'''

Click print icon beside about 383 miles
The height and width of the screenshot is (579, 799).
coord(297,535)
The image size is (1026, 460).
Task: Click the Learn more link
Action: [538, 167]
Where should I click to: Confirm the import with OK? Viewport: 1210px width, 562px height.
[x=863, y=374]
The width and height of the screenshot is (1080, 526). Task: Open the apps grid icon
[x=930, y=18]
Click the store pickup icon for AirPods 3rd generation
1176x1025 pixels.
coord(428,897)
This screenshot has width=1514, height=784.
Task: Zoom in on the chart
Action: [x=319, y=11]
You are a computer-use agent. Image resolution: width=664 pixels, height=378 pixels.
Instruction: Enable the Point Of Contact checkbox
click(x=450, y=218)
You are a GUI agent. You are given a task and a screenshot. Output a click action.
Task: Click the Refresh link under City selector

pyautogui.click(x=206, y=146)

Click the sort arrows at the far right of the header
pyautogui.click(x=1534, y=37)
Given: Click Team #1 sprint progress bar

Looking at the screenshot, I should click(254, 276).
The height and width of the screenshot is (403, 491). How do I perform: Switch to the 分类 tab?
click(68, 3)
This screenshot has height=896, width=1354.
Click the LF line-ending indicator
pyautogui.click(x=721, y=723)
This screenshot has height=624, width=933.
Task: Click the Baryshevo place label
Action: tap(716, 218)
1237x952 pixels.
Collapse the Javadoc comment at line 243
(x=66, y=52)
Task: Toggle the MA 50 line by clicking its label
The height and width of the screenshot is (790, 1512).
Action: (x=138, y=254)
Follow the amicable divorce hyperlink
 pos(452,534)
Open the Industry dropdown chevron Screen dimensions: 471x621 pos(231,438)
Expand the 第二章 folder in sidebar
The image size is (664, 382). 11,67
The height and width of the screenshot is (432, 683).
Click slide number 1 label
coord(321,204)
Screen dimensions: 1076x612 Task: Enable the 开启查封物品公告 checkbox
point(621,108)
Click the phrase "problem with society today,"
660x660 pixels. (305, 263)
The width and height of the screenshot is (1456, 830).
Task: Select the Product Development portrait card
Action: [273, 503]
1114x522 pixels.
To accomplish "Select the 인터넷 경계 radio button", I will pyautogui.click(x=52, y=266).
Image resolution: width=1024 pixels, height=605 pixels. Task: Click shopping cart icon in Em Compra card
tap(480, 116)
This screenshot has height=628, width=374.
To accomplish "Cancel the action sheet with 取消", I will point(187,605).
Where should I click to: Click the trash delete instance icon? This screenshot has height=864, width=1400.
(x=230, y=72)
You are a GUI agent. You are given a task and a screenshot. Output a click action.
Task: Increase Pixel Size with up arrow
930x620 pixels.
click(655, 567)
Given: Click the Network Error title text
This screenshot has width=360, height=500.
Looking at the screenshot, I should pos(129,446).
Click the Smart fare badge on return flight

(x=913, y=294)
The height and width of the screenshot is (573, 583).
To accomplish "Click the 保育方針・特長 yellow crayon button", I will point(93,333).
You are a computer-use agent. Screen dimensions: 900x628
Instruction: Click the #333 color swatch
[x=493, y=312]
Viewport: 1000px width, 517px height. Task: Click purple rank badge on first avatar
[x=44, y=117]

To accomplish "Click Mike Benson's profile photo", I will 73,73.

'''

### WHAT IS ASKED:
Copy the records above line for line, with no changes.

### TASK SOLUTION:
Click print icon beside about 383 miles
The height and width of the screenshot is (579, 799).
coord(297,535)
The image size is (1026, 460).
Task: Click the Learn more link
Action: [538, 167]
Where should I click to: Confirm the import with OK? Viewport: 1210px width, 562px height.
[x=863, y=374]
The width and height of the screenshot is (1080, 526). Task: Open the apps grid icon
[x=930, y=18]
Click the store pickup icon for AirPods 3rd generation
1176x1025 pixels.
coord(428,897)
This screenshot has width=1514, height=784.
Task: Zoom in on the chart
Action: [x=319, y=11]
You are a computer-use agent. Image resolution: width=664 pixels, height=378 pixels.
Instruction: Enable the Point Of Contact checkbox
click(x=450, y=218)
You are a GUI agent. You are given a task and a screenshot. Output a click action.
Task: Click the Refresh link under City selector

pyautogui.click(x=206, y=146)

Click the sort arrows at the far right of the header
pyautogui.click(x=1534, y=37)
Given: Click Team #1 sprint progress bar

Looking at the screenshot, I should click(254, 276).
The height and width of the screenshot is (403, 491). How do I perform: Switch to the 分类 tab?
click(68, 3)
This screenshot has height=896, width=1354.
Click the LF line-ending indicator
pyautogui.click(x=721, y=723)
This screenshot has height=624, width=933.
Task: Click the Baryshevo place label
Action: tap(716, 218)
1237x952 pixels.
Collapse the Javadoc comment at line 243
(x=66, y=52)
Task: Toggle the MA 50 line by clicking its label
The height and width of the screenshot is (790, 1512).
Action: (x=138, y=254)
Follow the amicable divorce hyperlink
 pos(452,534)
Open the Industry dropdown chevron Screen dimensions: 471x621 pos(231,438)
Expand the 第二章 folder in sidebar
The image size is (664, 382). 11,67
The height and width of the screenshot is (432, 683).
Click slide number 1 label
coord(321,204)
Screen dimensions: 1076x612 Task: Enable the 开启查封物品公告 checkbox
point(621,108)
Click the phrase "problem with society today,"
660x660 pixels. (305, 263)
The width and height of the screenshot is (1456, 830).
Task: Select the Product Development portrait card
Action: [273, 503]
1114x522 pixels.
To accomplish "Select the 인터넷 경계 radio button", I will pyautogui.click(x=52, y=266).
Image resolution: width=1024 pixels, height=605 pixels. Task: Click shopping cart icon in Em Compra card
tap(480, 116)
This screenshot has height=628, width=374.
To accomplish "Cancel the action sheet with 取消", I will point(187,605).
Where should I click to: Click the trash delete instance icon? This screenshot has height=864, width=1400.
(x=230, y=72)
You are a GUI agent. You are given a task and a screenshot. Output a click action.
Task: Increase Pixel Size with up arrow
930x620 pixels.
click(655, 567)
Given: Click the Network Error title text
This screenshot has width=360, height=500.
Looking at the screenshot, I should pos(129,446).
Click the Smart fare badge on return flight

(x=913, y=294)
The height and width of the screenshot is (573, 583).
To accomplish "Click the 保育方針・特長 yellow crayon button", I will point(93,333).
You are a computer-use agent. Screen dimensions: 900x628
Instruction: Click the #333 color swatch
[x=493, y=312]
Viewport: 1000px width, 517px height. Task: Click purple rank badge on first avatar
[x=44, y=117]

To accomplish "Click Mike Benson's profile photo", I will 73,73.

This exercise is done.